Sunday 11 November 2018

Gold Funds – An Alternative to Beat The Market Volatility





The stock markets across the world has been volatile in the last few months. The MSCI world stock index hit an eight-month low in October. The Chinese economy shows signs of weakening. The stock market in Australia is weak and the Nikkei (index of the Tokyo stock exchange) has been falling in October.
In India too, the stock markets are volatile. The Sensex has lost about 4000 points between August 2018 and October 2018.
How does a retail investor protect himself from this volatility? He should diversify his investment portfolio. He can consider gold as an alternate investment. If buying physical gold is not appealing to him, he can invest in Gold Funds or Gold ETFs.
Gold ETFs – Gold ETFs are mutual funds that invest in gold. They trade in gold to optimize returns. Retail investors can invest in Gold ETFs vis-a-vis their demat account.
Gold Funds – Gold Funds are mutual funds that invest mostly in Gold ETFs and some other related assets.

Differences between Gold Funds and Gold ETFs
·       The underlying asset in Gold ETFs is gold whereas for Gold funds, it is Gold ETFs.
·       Gold ETFs are traded on the stock exchange. Gold funds can be purchased from the Mutual Fund house.
·       Gold Funds have the option of SIPs but in case of Gold ETFs there is no direct method of SIP. As an investor, you need to go to your trading account and explicitly buy at regular intervals to follow the SIP mode of investment.
·       Gold funds have higher expense ratio as they are managed by MF managers.
·       In Gold ETFs, you have to buy approximately equivalent to the value of 1 gm of gold. If you are investing today, it would be around Rs. 3,200-Rs. 3,300. Gold funds have a minimum investment amount between Rs. 1000- Rs. 5000
·       Investments in Gold ETFs and Gold funds are considered as non-equity investments. Short-term capital gains are added to investor's income and taxed as per the relevant tax slab rate. Long term capital gains are taxed at 20% after providing for indexation.

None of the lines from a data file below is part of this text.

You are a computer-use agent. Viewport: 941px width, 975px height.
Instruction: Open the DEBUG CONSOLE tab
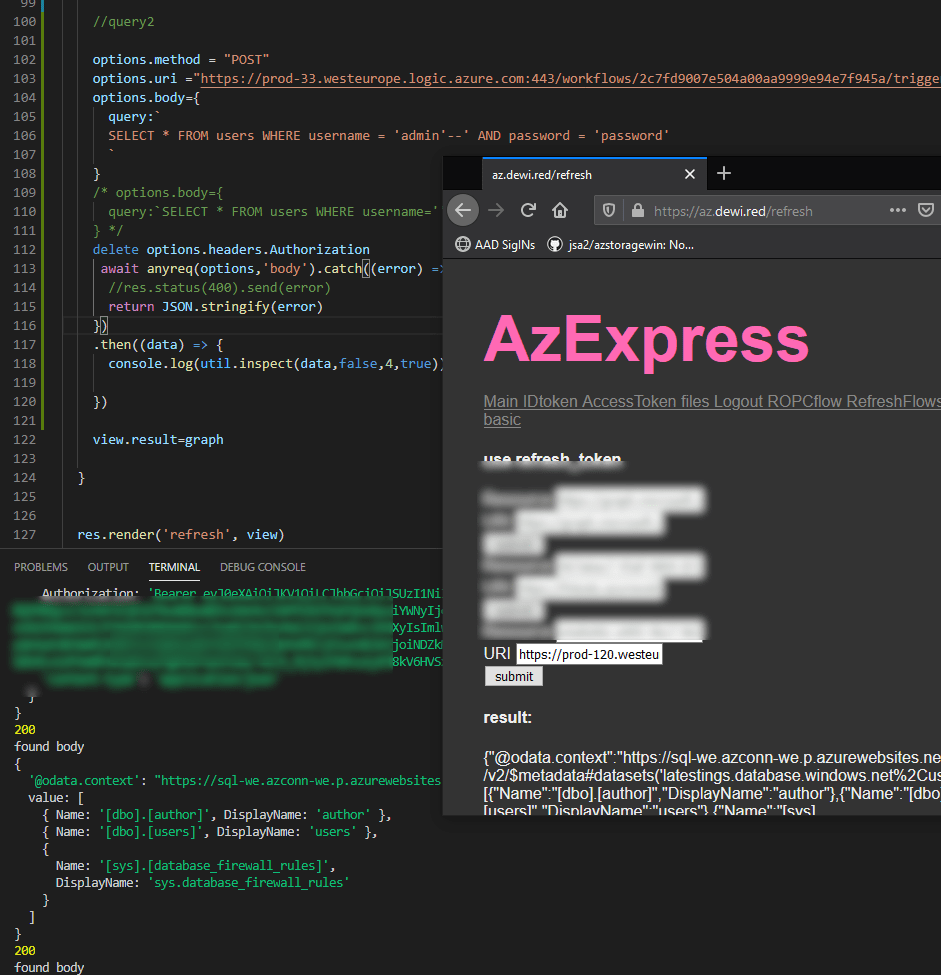[x=263, y=567]
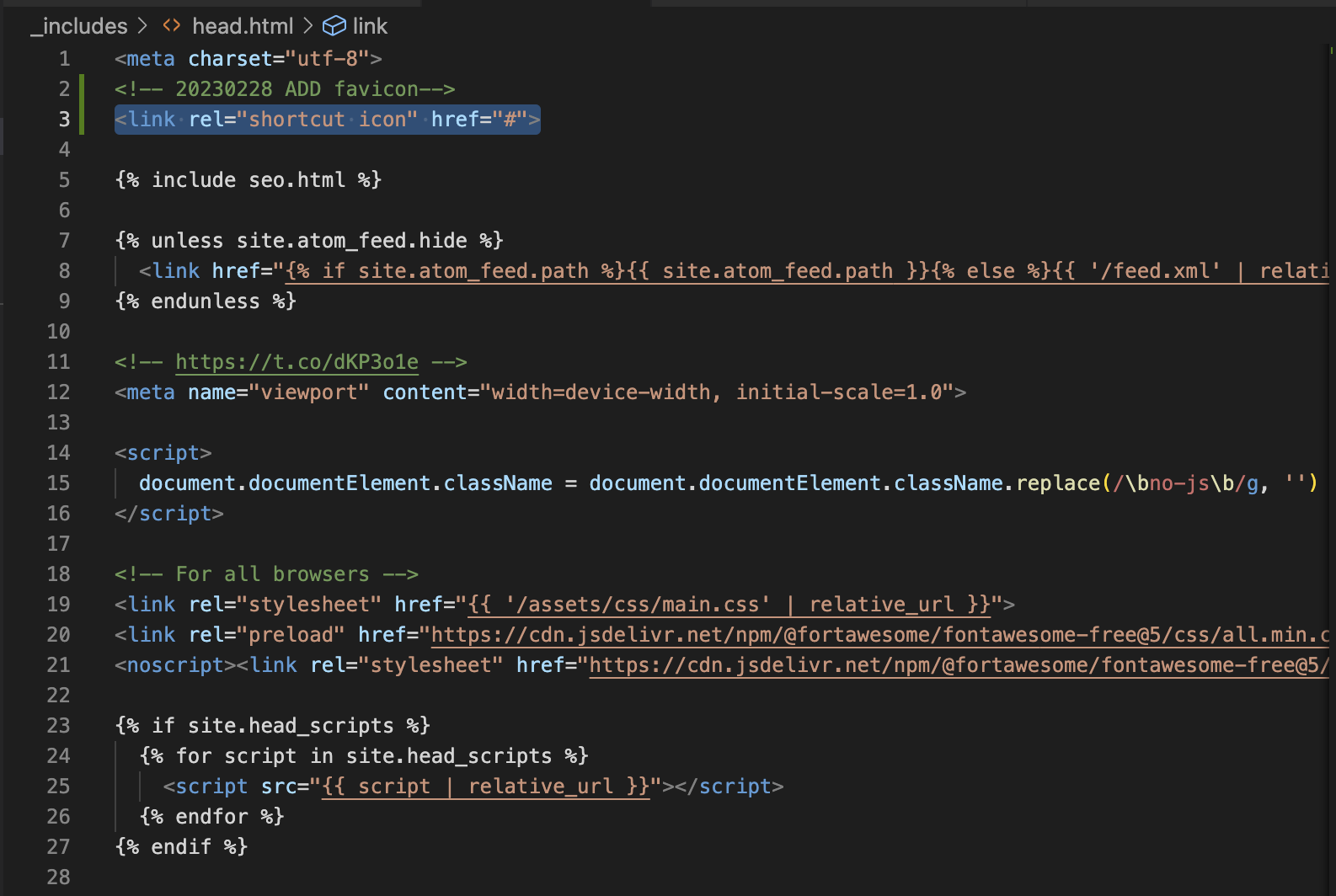Select line 3 via its line number
The height and width of the screenshot is (896, 1336).
click(64, 120)
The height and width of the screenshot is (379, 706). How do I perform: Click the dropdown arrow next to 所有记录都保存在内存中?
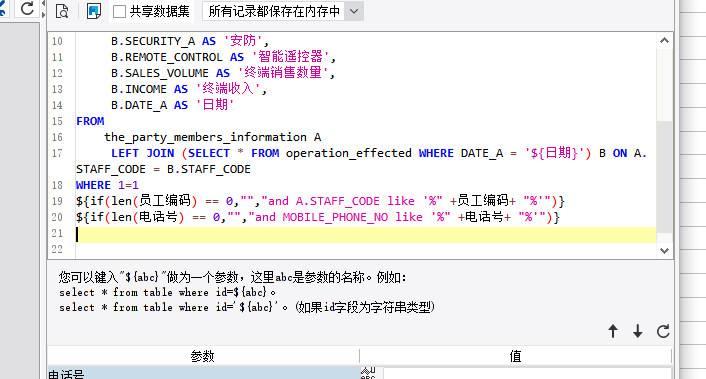354,11
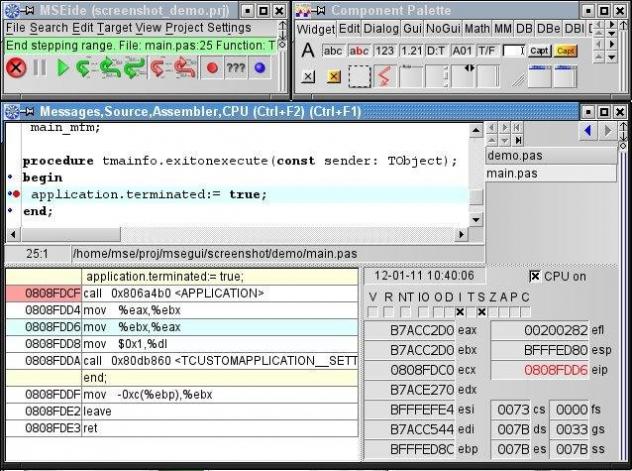Uncheck the 'CPU on' checkbox
Screen dimensions: 632x471
pos(535,276)
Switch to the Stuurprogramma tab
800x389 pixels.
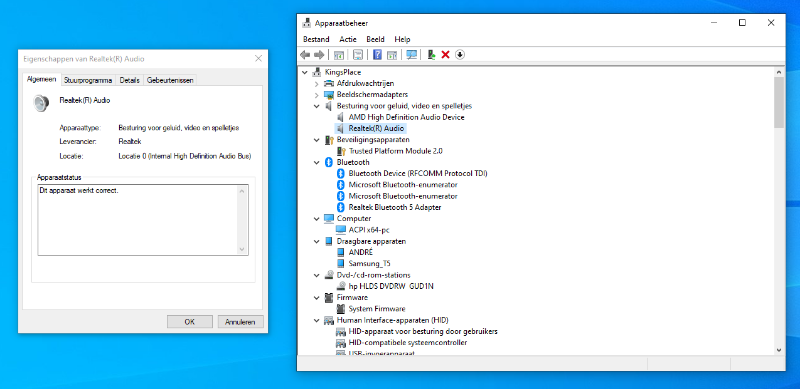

Where do Gold Funds score over Gold ETFs
·       Gold funds are more advantageous over Gold ETFs as you can invest using the SIP mode. You can invest small sums over a period of time in a disciplined manner.
·       Golds funds are handled by fund managers who have the relevant professional expertise.
·       Gold funds do not require demat accounts. You can invest in them through the Mutual Fund house.
·       When you invest in a Gold ETF, you invest in gold. When you invest in Gold funds, you invest in the best Gold ETFs. A good fund manager will protect the investment from volatility and optimise returns.

Here are examples of some Gold Funds (only for reference)-
Scheme Name
NAV ₹ (as on 12th October)
1 year returns (%)
3 year returns (%)
SBI Gold Fund Growth (G)
10.04
4.5
4.5
Reliance Gold Savings Fund (G)
13.32
3.7
4.3
Kotak Gold Fund
13.22
4.8
4.5
(Returns are annualised)

Gold is a good asset to invest in to offset the risks in other investments. It is not easy to store physical gold. So Gold funds are a great option for investments in gold.